Curiosa claridade essa, a das Salamandras

ana rüsche
trecho inicial do rascunho, 11.11.09, 22h


Ando com travas. Finjo desembalar o barro como um deus, mas é falso.
Não possuo mais paciência dos que não têm nada a esperar. A massa era das boas,
terracota, usaria o torno. Não era exatamente uma idéia de vaso, era um oco, uma
forma primária, involuída, faltava essa generosidade como a terra, mas segurava
firme o delicado entre minhas mãos. A tarde segue quente. Cada vez mais rápida ia
se estendendo a massa, se expandindo e retraindo, espasmos minúsculos, guelras,
constelações, supernovas, estrelas cadentes, risque um desejo.
Muito mais tempo depois, ou talvez menos que isso, por pura
curiosidade, espiei ali dentro, naquele oco irreconhecível. Passava algo de incomum
– antevia os futuros com as mãos, bebês tão lindos, mares e algum sangue. Os traços
na superfície nunca eram mais estáticos, com a luz se refaziam, se moviam, se
delineavam abauladas. Era tudo muito estranho. Sonhava.
Senti um enjôo de algo horrível e não resisti: gritei meu mais profundo
segredo ali dentro.
O gargalo era estreito e conteve o grito. Mas, por um centésimo, a mão
me traiu, o vaso deslizou e espatifou-se na queda dura em mil pedaços. Agora minha
casa explodia meu grito, meu mais profundo segredo liberto esmigalhava-se pelas
paredes, retumbava e uivava, centelhas de terra moldadas, estrelas cadentes
pinicantes, eu tentava tapar as orelhas e não podia, não conseguia, me penetrava, me
penetrava. Durante tempos infindos, me debati pela cama, rasguei as pontas dos
lençóis frios, um animal a procura de ar, de água, uma pele macilenta, gelada. O uivo
perpassava meu choro, uma convulsão e enxergava tudo, tão claro, tão terrível.
Depois, veio um silêncio.

Um comentário:

  1. Ana, pela terceira vez começo meu comentário, por isso estou cada vez mais sucinta...

    É difícil dar ao texto em progresso de um conhecido a autoridade devida, ficamos esperando que o autor molde o trabalho de acordo com nossas expectativas. Tentando interromper essa vontade de me intrometer, observo que gostei bastante do texto.

    Acho que, se comparado com Acordados, o conto mostra uma evolução na sua narrativa. A intensidade aqui é maior – parece que você está mais “dona da sua mão”, que o que você quer escrever e o que escreve de fato coincidem.

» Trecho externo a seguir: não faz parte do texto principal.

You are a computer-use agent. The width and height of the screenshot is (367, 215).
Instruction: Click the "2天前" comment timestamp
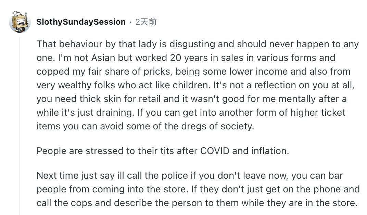146,22
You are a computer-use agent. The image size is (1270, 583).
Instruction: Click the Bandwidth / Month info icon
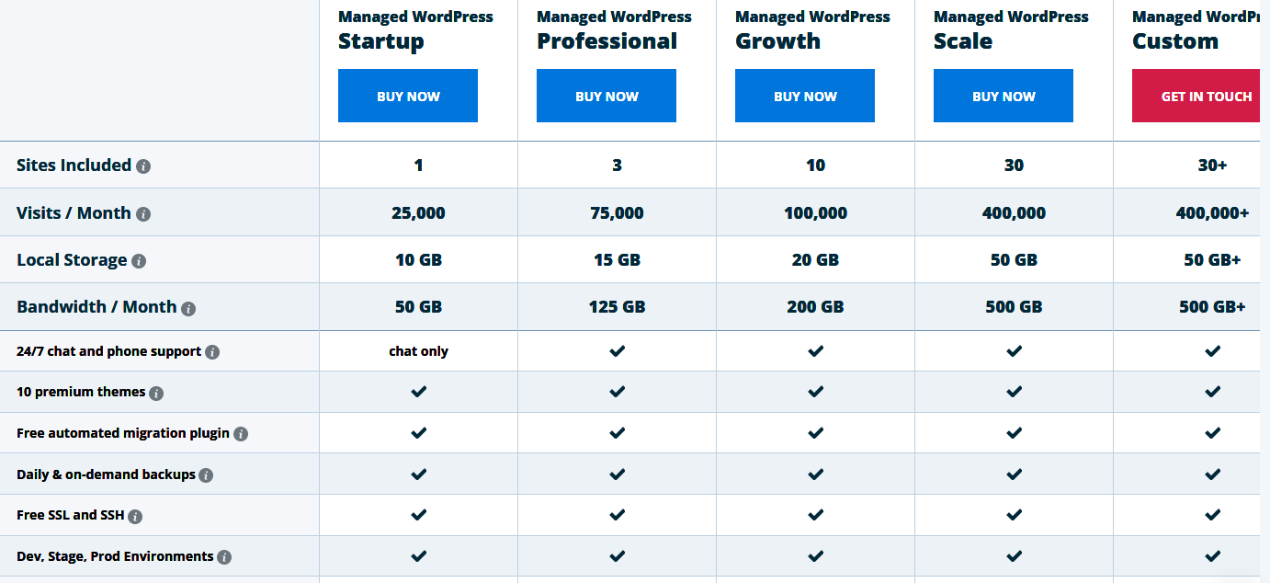click(x=188, y=309)
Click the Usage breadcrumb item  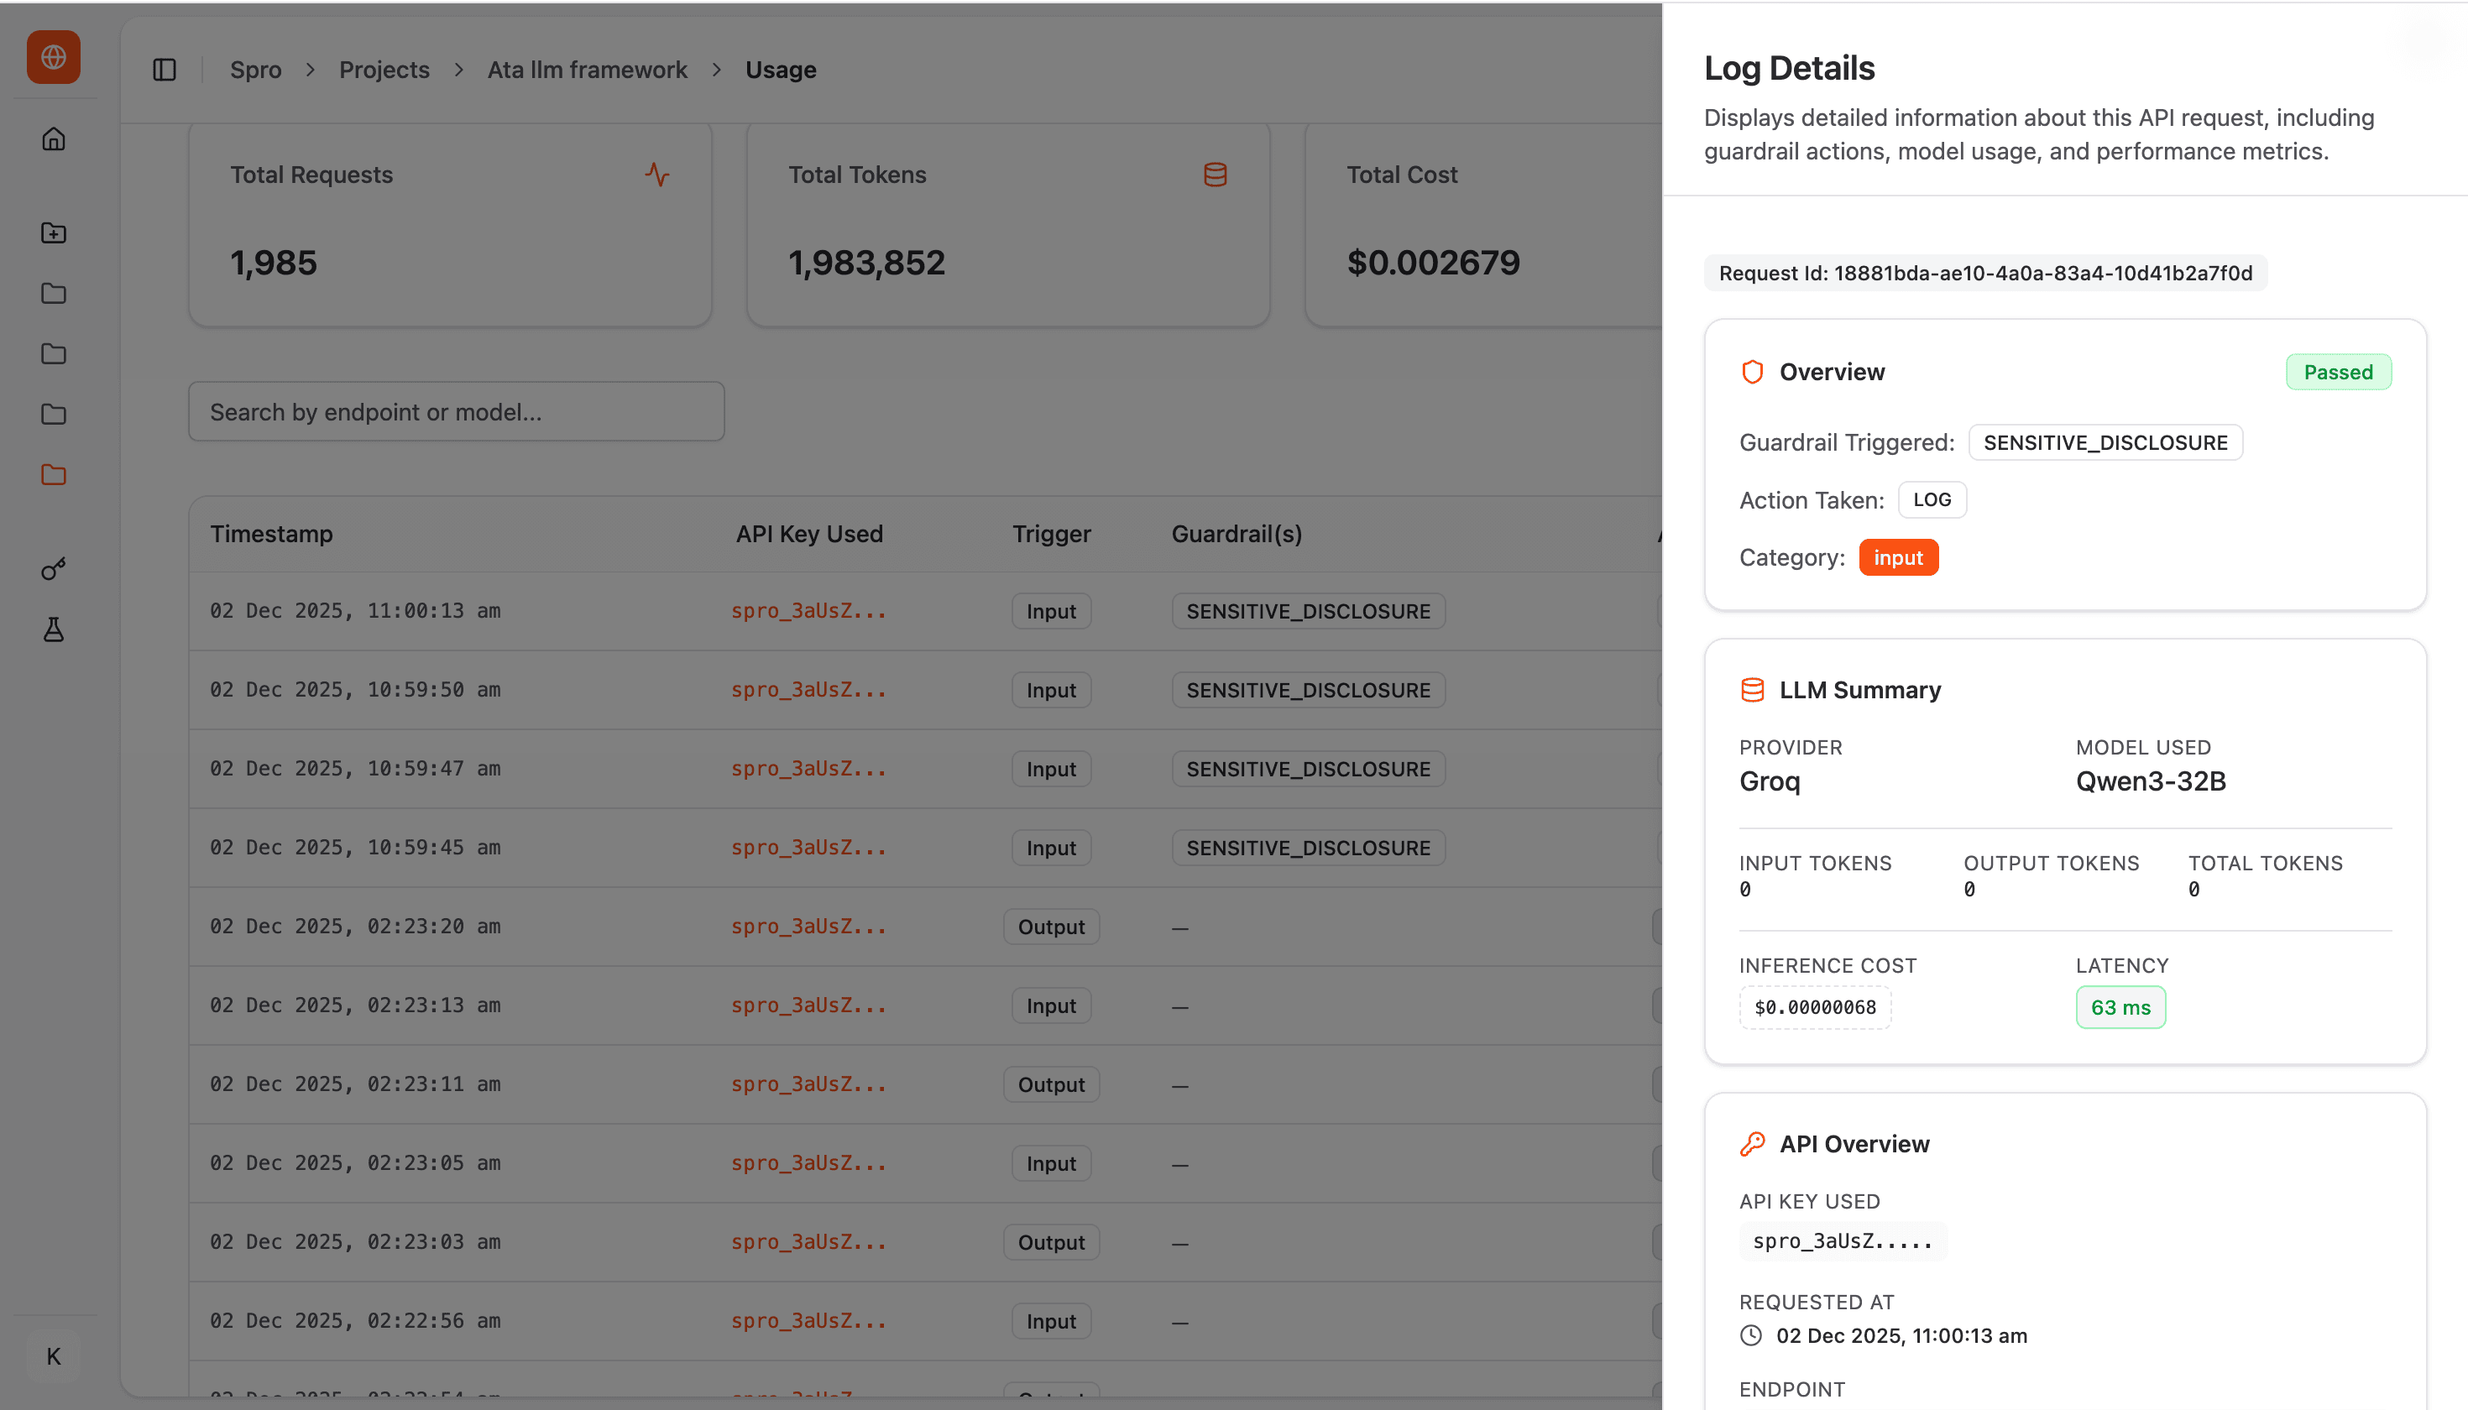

Ainda há um estilo deslizante, um pouco caótico – talvez seja a sua própria “voz” como autora – mas aqui você não se furta de mergulhar mais intensamente em alguns temas. É interessante como há conflito entre a afirmação e a problematização de alguns “temas femininos” (as imagens aquáticas, barrentas afirmam uma coisa que o desconhecimento do próprio corpo da narradora nega)...

    Como leitora, o último parágrafo (ausente neste trecho) me parece conclusivo, ou seja, não fiquei esperando por um final além deste q vc já apresentou...Tecnicamente, penso q talvez apenas tirar uma ou duas palavras a cada parágrafo, fazer uma pequena limpeza, pudesse organizar a leitura e aumentar a intensidade dessa experiência.